> _ASSIGNMENT_:
Your reply should be one number, which is how many lines in the listing below contain "computer".

######

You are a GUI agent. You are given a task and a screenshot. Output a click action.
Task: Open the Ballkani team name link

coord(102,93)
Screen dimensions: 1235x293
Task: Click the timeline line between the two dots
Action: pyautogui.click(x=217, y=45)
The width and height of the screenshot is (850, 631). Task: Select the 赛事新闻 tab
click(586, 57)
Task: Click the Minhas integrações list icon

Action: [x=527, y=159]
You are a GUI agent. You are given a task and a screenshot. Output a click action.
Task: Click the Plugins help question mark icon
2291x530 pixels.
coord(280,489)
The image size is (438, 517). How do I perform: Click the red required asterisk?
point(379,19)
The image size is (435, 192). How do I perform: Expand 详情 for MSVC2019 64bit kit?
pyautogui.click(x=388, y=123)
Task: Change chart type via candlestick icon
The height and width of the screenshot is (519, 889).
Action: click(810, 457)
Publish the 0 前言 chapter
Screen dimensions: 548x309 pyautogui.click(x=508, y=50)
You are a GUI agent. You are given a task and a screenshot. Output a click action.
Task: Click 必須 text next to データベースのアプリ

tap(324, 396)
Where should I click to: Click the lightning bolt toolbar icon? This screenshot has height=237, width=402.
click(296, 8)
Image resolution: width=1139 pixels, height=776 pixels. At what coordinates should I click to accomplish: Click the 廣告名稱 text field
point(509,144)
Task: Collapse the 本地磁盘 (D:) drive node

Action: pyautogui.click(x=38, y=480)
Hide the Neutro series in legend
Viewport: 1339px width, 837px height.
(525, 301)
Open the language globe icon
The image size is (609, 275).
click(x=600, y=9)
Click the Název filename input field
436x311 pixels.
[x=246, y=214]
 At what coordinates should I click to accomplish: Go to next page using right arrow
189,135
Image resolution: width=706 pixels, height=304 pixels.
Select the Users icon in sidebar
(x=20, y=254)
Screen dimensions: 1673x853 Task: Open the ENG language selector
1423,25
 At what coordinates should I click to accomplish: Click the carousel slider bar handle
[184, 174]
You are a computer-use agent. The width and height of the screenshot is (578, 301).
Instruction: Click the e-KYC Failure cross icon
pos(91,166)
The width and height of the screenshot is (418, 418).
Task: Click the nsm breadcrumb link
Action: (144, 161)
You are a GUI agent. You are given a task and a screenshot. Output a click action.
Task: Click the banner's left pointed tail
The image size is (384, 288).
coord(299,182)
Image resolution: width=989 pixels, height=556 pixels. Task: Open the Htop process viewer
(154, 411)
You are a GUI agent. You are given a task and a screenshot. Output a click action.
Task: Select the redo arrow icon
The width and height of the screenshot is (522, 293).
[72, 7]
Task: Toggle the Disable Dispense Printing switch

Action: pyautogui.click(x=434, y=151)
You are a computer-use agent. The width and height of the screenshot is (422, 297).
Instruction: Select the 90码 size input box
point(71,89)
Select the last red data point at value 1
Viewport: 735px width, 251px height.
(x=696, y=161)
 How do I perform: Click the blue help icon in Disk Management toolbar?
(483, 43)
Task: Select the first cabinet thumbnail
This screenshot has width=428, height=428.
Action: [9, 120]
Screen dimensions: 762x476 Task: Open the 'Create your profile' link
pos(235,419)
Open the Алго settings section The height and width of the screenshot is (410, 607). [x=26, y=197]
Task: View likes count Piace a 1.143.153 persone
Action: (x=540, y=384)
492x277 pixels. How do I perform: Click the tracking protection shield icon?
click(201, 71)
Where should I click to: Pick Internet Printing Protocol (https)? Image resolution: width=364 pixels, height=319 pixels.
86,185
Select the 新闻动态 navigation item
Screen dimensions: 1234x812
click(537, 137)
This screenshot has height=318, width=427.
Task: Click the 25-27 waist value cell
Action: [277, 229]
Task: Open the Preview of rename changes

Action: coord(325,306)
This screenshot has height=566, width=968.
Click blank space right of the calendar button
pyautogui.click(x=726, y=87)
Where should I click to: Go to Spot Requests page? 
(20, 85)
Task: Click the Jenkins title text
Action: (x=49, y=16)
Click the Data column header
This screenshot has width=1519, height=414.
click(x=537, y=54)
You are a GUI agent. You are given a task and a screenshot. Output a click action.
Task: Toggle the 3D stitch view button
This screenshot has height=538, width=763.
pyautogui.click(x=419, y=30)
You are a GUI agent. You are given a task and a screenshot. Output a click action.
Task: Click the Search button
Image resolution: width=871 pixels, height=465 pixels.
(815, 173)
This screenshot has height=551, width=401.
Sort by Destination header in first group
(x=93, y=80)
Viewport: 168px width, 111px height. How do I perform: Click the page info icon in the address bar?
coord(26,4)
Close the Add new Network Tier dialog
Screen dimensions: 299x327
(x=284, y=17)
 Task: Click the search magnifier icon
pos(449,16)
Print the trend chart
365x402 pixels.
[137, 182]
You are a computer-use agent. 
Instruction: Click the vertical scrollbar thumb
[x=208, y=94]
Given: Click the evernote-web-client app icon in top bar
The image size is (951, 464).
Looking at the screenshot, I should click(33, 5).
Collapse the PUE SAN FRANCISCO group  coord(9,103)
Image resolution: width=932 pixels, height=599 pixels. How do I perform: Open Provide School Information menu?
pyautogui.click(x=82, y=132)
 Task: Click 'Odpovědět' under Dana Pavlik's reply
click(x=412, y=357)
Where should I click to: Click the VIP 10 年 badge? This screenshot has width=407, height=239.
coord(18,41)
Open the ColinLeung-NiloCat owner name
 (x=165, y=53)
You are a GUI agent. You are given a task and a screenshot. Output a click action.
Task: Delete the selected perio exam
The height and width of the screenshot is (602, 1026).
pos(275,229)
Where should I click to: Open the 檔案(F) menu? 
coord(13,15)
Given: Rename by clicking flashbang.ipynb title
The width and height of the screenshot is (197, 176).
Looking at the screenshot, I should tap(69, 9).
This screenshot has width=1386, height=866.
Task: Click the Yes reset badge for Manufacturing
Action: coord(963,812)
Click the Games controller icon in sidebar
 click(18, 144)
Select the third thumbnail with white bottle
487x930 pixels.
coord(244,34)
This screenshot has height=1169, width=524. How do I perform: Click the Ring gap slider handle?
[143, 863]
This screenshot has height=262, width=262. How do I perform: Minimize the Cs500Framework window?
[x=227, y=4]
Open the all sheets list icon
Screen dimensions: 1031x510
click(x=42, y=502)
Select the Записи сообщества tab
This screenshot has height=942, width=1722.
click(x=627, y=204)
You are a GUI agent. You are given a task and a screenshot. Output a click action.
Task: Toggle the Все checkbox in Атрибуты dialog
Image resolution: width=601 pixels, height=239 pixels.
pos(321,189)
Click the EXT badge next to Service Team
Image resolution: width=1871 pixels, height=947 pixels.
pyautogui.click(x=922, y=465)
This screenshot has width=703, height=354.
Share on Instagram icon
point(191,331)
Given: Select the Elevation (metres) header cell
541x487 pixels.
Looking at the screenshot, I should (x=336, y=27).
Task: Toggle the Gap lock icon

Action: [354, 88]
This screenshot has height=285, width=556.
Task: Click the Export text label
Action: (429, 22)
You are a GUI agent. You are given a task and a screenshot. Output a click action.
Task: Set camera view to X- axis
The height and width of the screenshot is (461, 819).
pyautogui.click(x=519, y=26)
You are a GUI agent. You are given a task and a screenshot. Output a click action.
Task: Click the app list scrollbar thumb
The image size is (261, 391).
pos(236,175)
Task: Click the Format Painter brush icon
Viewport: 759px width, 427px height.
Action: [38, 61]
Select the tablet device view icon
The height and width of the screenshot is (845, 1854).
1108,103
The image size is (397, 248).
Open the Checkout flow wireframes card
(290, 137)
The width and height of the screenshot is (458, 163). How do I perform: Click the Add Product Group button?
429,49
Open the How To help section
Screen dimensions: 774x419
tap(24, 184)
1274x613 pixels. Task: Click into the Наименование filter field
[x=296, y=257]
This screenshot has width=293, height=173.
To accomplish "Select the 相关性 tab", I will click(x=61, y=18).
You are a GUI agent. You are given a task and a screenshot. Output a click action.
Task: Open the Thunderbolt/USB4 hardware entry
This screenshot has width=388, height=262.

######

> _TASK RESPONSE_:
3